═════ Excerpted data ═════

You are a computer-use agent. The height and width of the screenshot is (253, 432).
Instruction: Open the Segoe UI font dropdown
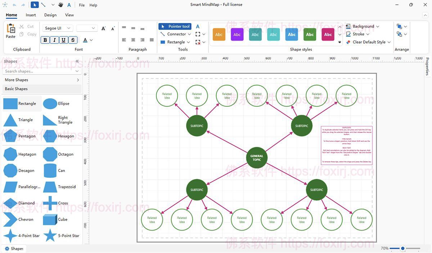pyautogui.click(x=58, y=28)
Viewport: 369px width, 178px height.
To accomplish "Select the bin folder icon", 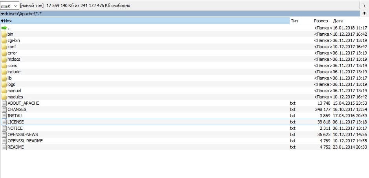I will 4,34.
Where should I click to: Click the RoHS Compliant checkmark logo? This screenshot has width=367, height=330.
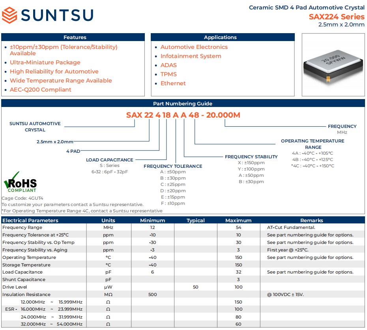(x=21, y=182)
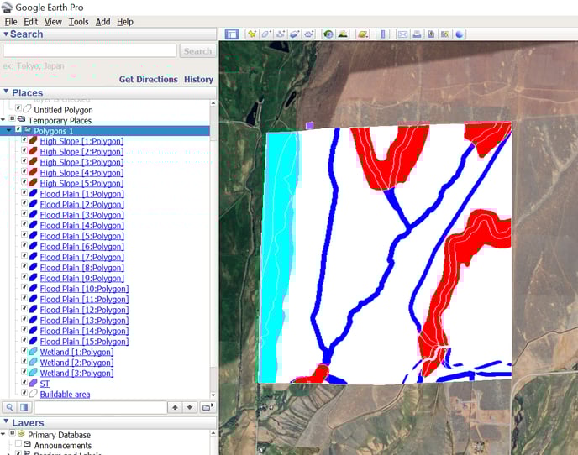Collapse the Places panel header
Screen dimensions: 578x455
click(7, 92)
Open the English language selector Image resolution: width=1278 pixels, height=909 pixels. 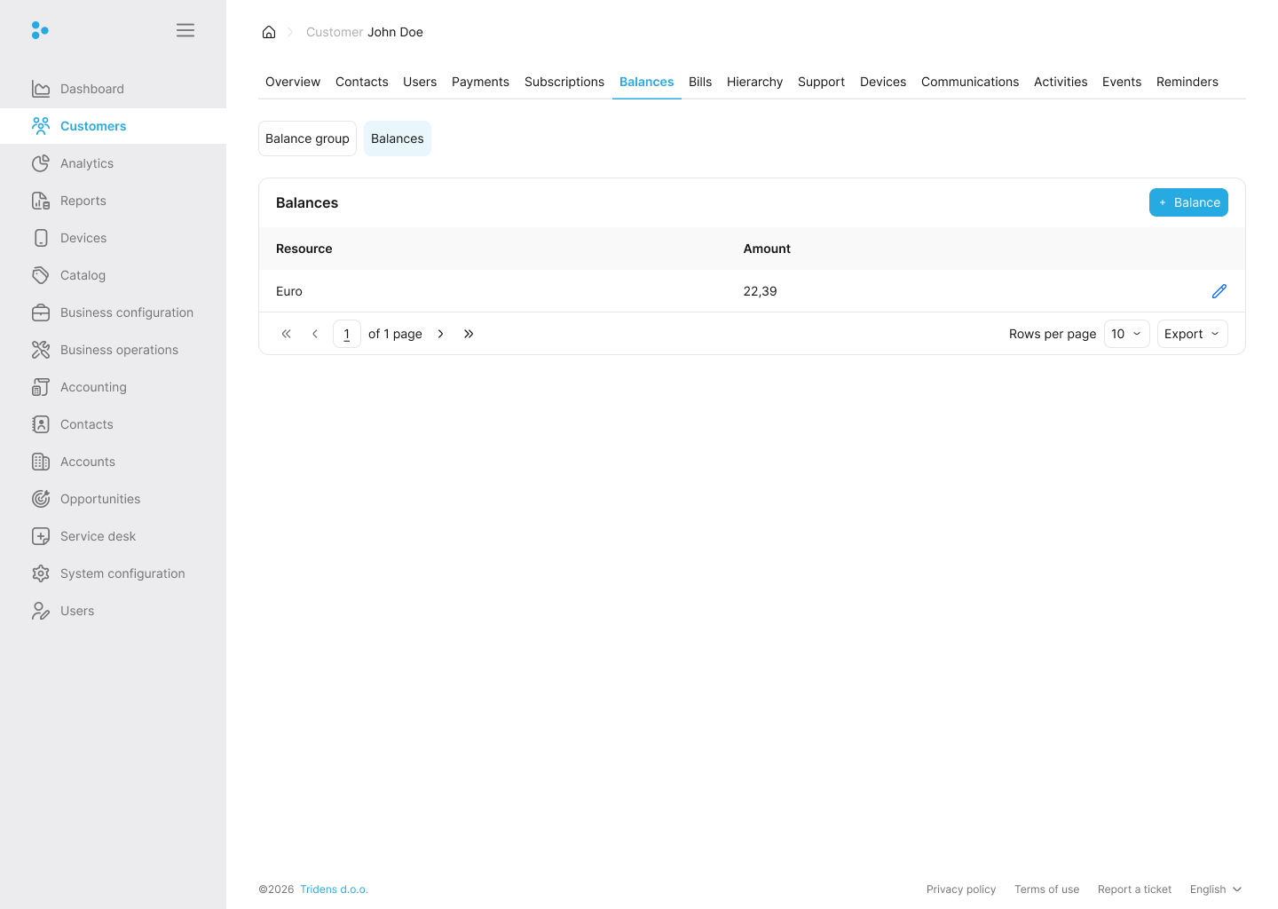[1215, 889]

═════

Task directions:
Which lines of the records above contain the string "screenshot"? Collect each of them and copy it out in full.

Expected answer:
You are a computer-use agent. The height and width of the screenshot is (253, 432).
Where should I click to: Click the RoHS Compliant checkmark logo? This screenshot has width=367, height=330.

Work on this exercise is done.